In contrast, Paradowska et al. demonstrated that 70% of cancerous ovarian tissues contained CMV DNA, which was significantly higher than in benign tumors (28).
In another study by Shanmughapriya et al., CMV infection was detected in 50% of cases with ovarian cancer and 50% of borderline ovarian tumor cases, whereas it was not detected in the normal control group (29).
In a study by Randstad and colleagues also found CMV IgM in 12% of ovarian cancer patients and 3% of patients with benign tumors, although it was absent in controls (30).
As previously stated, there is a disagreement study results, which may be due to the patient genetic background, environmental factors, sample size, and patient lifestyle (sexuality). Also, several technical issues, such as the detection method (type and sensitivity), different types of sample (fresh or fixed tissues), or even extraction procedures, or the possibility of cross-contamination, could cuse different results.
This study was limited by its small sample size and the lack of availability of some clinical materials.

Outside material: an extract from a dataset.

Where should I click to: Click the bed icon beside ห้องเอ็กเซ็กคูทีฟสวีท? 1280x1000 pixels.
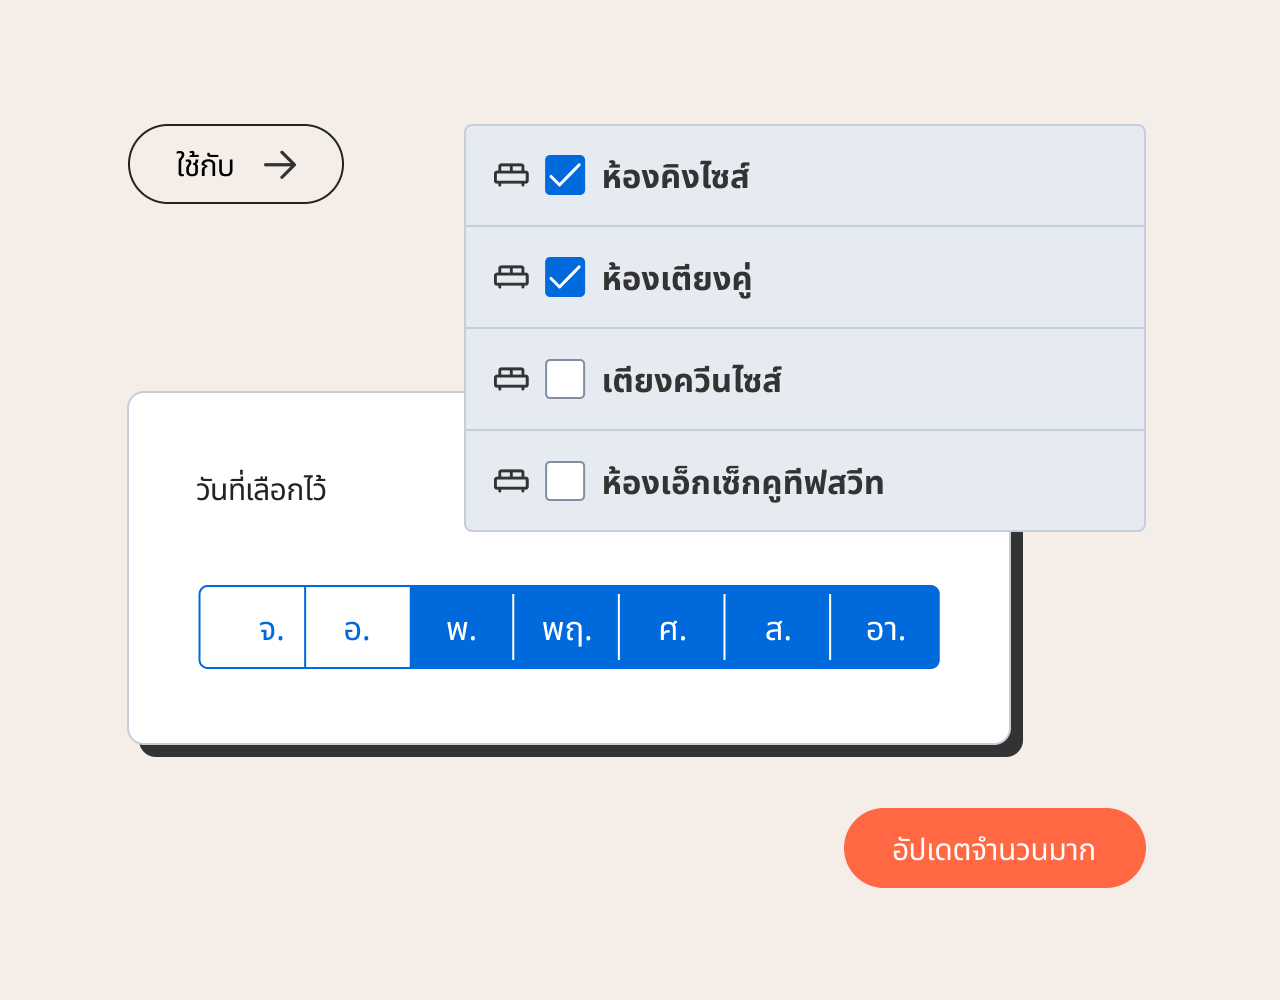coord(511,481)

In conclusion, our study showed a very low frequency of BK, JC, and CMV DNA in ovarian cancer tissues. Regarding controversial issues and limited literature, additional studies with a larger sample size and more sensitive methods are needed to better identify the role of these viruses in ovarian cancer. These investigations may provide new insights into ovarian cancer's pathogenesis and new strategies for using antiviral therapy in oncology patients.

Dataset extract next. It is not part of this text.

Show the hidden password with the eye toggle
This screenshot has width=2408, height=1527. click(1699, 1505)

The present study was the result of a research project which was approved by the local Ethics Committee of Gerash University of Medical Sciences (IR.GERUMS.REC.1400.011). The authors wish to thank Jamal Sarvari at the department of Bacteriology and Virology, Shiraz University of Medical Sciences, for their invaluable assistance in this investigation.
All financial support is provided by Gerash University of Medical Sciences (99000033).
Conflicts of Interest
The authors confirm that there are no known conflicts of interest associated with this publication, and there has been no significant financial support for this work that could have influenced its outcome.